Sans-papiers : motus et bouche cousue !

Sans-papiers : motus et bouche cousue !

Les sans papiers de Belgique se mobilisent pour la régularisation de leur situation. Depuis plusieurs jours, des dizaines de cas ont investi des églises de la capitale, Bruxelles, puis d’autres villes où ils observent des grèves de la faim avec une seule et unique revendication : "des papiers maintenant". Ils se battent en usant de tous les moyens pour arriver à leur objectif. Celui  de régulariser leur situation pour pouvoir vivre dans de bonnes conditions loin des tracas quotidiens.
Un Marocain, faisant partie d’une trentaine de grévistes qui occupent l’église Notre-Dame de la Lumière à Glain, à l’est du pays et en guise de protestation, s’est même cousu les lèvres dimanche 30 avril, rapporte la presse belge.
Ayant pris connaissance des faits, les représentants de l’UDEP (Union pour la défense des sans-papiers) ont transporté l’immigré marocain à l’hôpital, le même jour, en début de soirée, où il a reçu les soins nécessaires.
Cependant, le jeune homme a refusé de se faire enlever les quatre points de suture réalisés avec du gros fil.
Après son passage à l’hôpital, il a de nouveau rejoint l’église Notre-Dame de la Lumière à Glain, où le mouvement de protestation se poursuit pour exiger la régularisation de la situation de nombreux sans-papiers de diverses nationalités.
Ce sont notamment des Albanais, des Kosovars et des Iraniens qui ont trouvé refuge dans cette église. "C’est un homme de 31 ans qui est arrivé pour soutenir notre mouvement deux jours après le début de l’occupation de l’église", explique le porte-parole de l’UDEP, cité par l’agence de presse Belga. "Il dit qu’il souffre trop et en a assez d’être sans papiers", ajoute-t-il, rapporte les mêmes sources.
Ce Marocain de 31 ans, dont la famille est restée au Maroc, a commis cet acte désespéré contre l’avis des autres occupants de l’église.
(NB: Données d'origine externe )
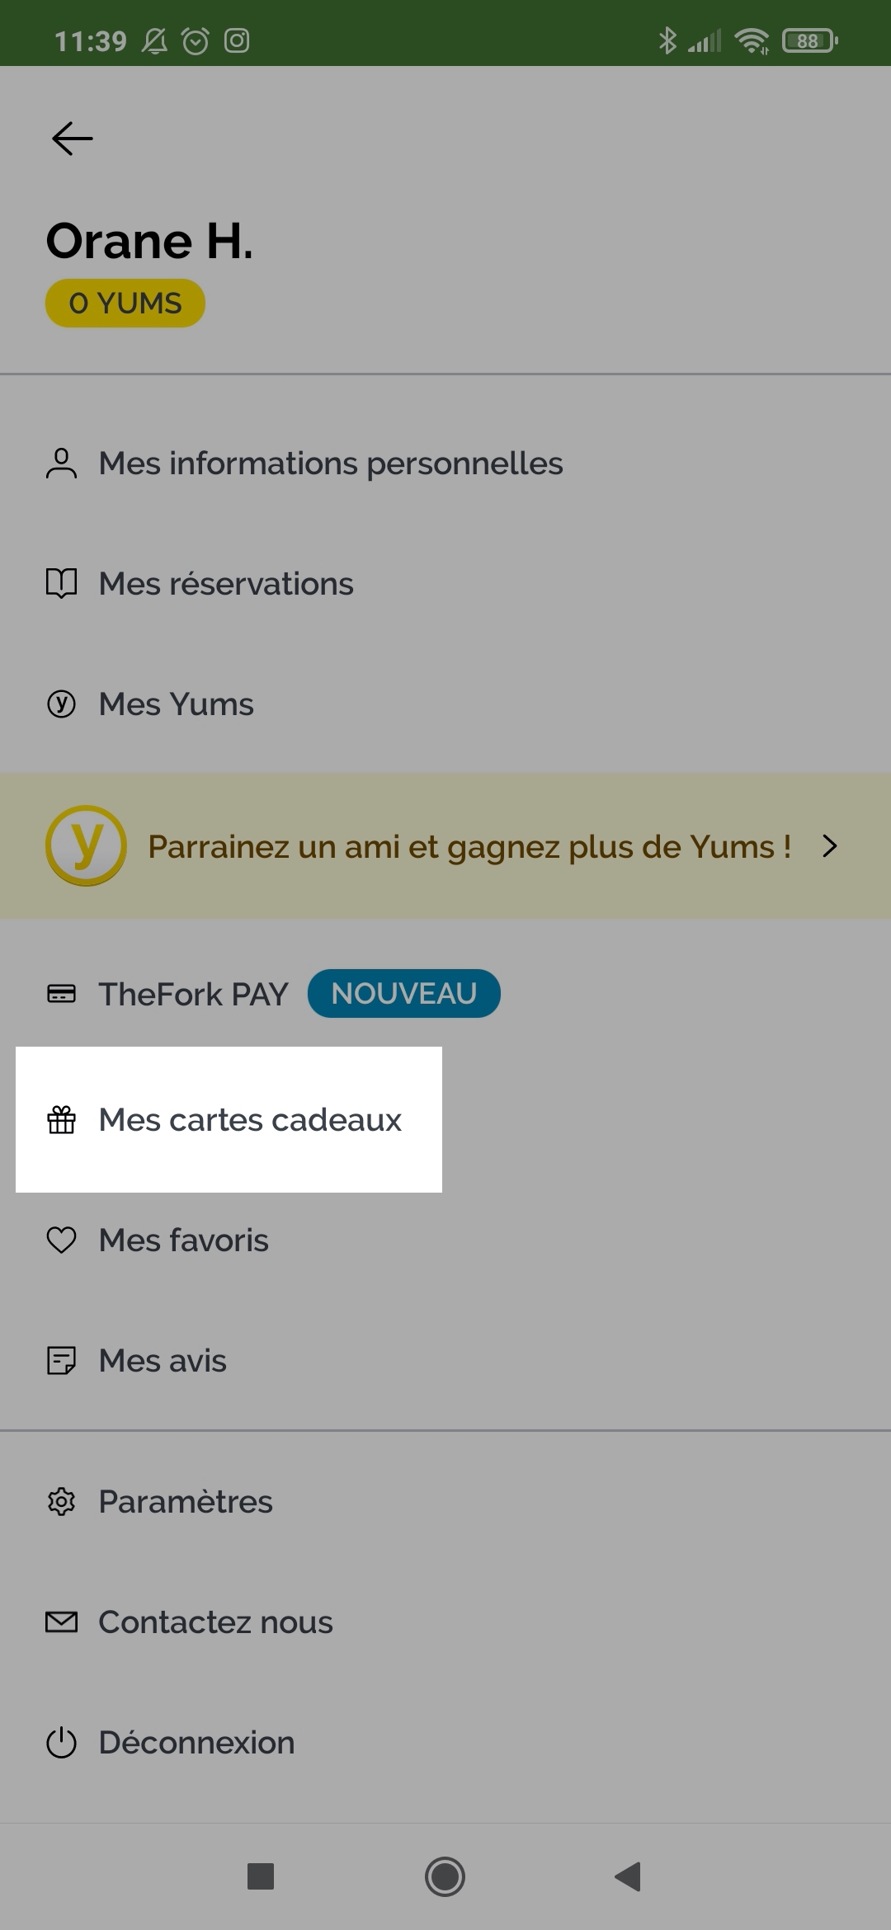The height and width of the screenshot is (1930, 891).
Task: Open Mes informations personnelles
Action: (x=446, y=464)
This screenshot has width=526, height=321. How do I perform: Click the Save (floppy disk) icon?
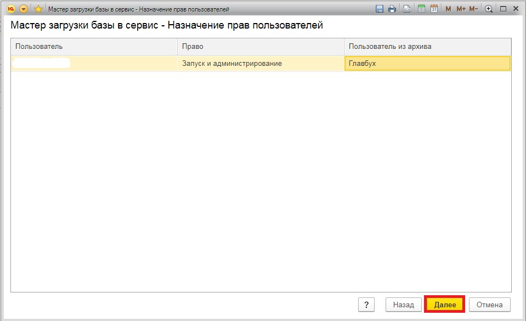click(x=379, y=9)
Selon les mêmes sources, l’immigré marocain ne dispose pas de titre de transport pour retourner dans son pays natal où se déroulent les funérailles de son défunt père. "Il a perdu ses nerfs et a pensé au suicide pour se faire entendre.
Nous avons tenté de l’en dissuader, mais il refuse catégoriquement de nous entendre", indique le porte-parole liégeois de l’UDEP.
Déterminé à faire entendre sa voix, le jeune homme exige de rencontrer la presse.
Entamé le 25 avril 2006 dans l’église Saint-Boniface, dans la commune bruxelloise d’Ixelles, dont les occupants ont fini par obtenir leur régularisation, le mouvement a fait tache d’huile. Des vagues de protestation se sont élevées partout dans le pays.
Une dizaine d’églises sont aujourd’hui occupées à Bruxelles et dans d’autres villes comme Charleroi, Mons, Namur, La Louvière, Gand, Anvers et Verviers.
Ils revendiquent tous la régularisation de leur situation pour pouvoir mener une vie digne. Les grévistes sont déterminés à poursuivre leur lutte jusqu’à satisfaction de leur revendication.